From Photoinduced to Dark Cytotoxicity through an Octahedral Cluster Hydrolysis.

Octahedral molybdenum and tungsten clusters have potential biological applications in photodynamic therapy and bioimaging. However, poor solubility and hydrolysis stability of these compounds hinder their application. The first water-soluble photoluminescent octahedral tungsten cluster [{W6 I8 }(DMSO)6 ](NO3 )4 was synthesised and demonstrated to be at least one order of magnitude more stable towards hydrolysis than its molybdenum analogue. Biological studies of the compound on larynx carcinoma cells suggest that it has a significant photoinduced toxicity, while the dark toxicity increases with the increase of the degree of hydrolysis. The increase of the dark toxicity is associated with the in situ generation of nanoparticles that clog up the cisternae of rough endoplasmic reticulum.
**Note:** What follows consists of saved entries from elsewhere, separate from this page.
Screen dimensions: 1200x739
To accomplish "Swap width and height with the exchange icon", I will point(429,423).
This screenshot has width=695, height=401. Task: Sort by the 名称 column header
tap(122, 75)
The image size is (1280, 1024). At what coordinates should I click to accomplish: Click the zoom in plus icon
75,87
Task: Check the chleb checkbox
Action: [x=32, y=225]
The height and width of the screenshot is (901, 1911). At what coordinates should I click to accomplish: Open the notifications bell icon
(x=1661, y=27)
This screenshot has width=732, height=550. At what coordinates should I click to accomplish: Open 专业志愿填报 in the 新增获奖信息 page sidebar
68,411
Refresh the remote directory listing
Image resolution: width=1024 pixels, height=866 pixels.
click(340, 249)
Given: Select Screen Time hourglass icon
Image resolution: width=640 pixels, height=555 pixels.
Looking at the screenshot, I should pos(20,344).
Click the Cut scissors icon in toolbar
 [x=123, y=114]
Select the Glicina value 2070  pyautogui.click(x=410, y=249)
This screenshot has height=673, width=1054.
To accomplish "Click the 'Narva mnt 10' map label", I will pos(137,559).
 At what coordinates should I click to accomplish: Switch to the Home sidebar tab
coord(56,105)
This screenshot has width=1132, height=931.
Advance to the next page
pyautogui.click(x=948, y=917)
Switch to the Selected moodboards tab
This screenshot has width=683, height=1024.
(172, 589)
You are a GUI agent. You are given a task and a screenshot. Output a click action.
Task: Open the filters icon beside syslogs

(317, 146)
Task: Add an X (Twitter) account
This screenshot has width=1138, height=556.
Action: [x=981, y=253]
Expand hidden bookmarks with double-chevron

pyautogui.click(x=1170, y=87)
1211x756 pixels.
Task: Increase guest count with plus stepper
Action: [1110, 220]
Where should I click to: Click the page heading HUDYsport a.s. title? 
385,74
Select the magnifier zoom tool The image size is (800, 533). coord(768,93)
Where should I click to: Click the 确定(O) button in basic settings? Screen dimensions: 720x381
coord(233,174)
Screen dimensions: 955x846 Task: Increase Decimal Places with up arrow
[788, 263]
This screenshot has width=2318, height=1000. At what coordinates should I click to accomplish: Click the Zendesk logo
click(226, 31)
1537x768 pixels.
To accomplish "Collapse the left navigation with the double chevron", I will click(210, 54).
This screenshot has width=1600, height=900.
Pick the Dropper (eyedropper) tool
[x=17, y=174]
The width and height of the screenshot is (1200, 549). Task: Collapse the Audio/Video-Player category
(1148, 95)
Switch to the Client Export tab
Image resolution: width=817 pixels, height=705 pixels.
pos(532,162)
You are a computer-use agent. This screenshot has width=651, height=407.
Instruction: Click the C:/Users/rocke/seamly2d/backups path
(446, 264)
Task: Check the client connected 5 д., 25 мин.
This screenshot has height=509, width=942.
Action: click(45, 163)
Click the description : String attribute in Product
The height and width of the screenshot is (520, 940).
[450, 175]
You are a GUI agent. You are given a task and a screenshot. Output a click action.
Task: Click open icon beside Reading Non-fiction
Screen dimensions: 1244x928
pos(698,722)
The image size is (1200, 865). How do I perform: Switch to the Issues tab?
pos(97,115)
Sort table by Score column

Nanosized mesoporous metal-organic framework MIL-101 as a nanocarrier for photoactive hexamolybdenum cluster compounds.

Inclusion compounds of photoluminescent hexamolybdenum cluster complexes in the chromium terephthalate metal-organic framework, MIL-101 (MIL, Matérial Institut Lavoisier) were successfully synthesized in two different ways and characterized by means of powder X-Ray diffraction, chemical analysis and nitrogen sorption. Some important functional properties of hexamolybdenum cluster complexes for biological and medical applications, in particular singlet oxygen generation ability, luminescence properties, cellular uptake behavior and cytotoxicity were studied. It was revealed that the inclusion compounds possessed significant singlet oxygen generation activity. The materials obtained showed a low cytotoxicity, thus allowing them to be used in living cells. Confocal microscopy of human larynx carcinoma (Hep-2) cells incubated with the inclusion compounds showed that MIL-101 performed as a nanocarrier adhering to the external cell membrane surface and releasing the cluster complexes which that penetrated into the cells. Moreover, photoinduced generation of reactive oxygen species (ROS) in Hep-2 cells incubated with inclusion compounds was demonstrated. The cluster supported on MIL-101 was shown to possess in vivo phototoxicity.

Cellular internalisation, bioimaging and dark and photodynamic cytotoxicity of silica nanoparticles doped by {Mo6I8}4+ metal clusters.

Silica nanoparticles (SNPs) doped by hexanuclear molybdenum cluster complexes [{Mo6X8}L6]n (X = Cl, Br, or I; L = various inorganic or organic ligands) have been recently suggested as materials with high potential for biomedical applications due to both their outstanding photoluminescence properties and their ability to efficiently generate singlet oxygen upon photoirradiation. However, no studies were undertaken so far to prove this concept. Therefore, here we examined the potential of photoluminescent SNPs doped by {Mo6I8}4+ for applications such as bioimaging and photodynamic therapy using the human epidermoid larynx carcinoma (Hep-2) cell line as a model. Our results demonstrated both: (i) significant luminescence from cells with internalised molybdenum cluster-doped SNPs combined with the low cytotoxicity of particles in the darkness and (ii) significant cytotoxicity of the particles upon photoirradiation. Thus, this research provides strong experimental evidence for high potential of molybdenum-cluster-doped materials in biomedical applications such as optical bioimaging, biolabeling and photodynamic therapy.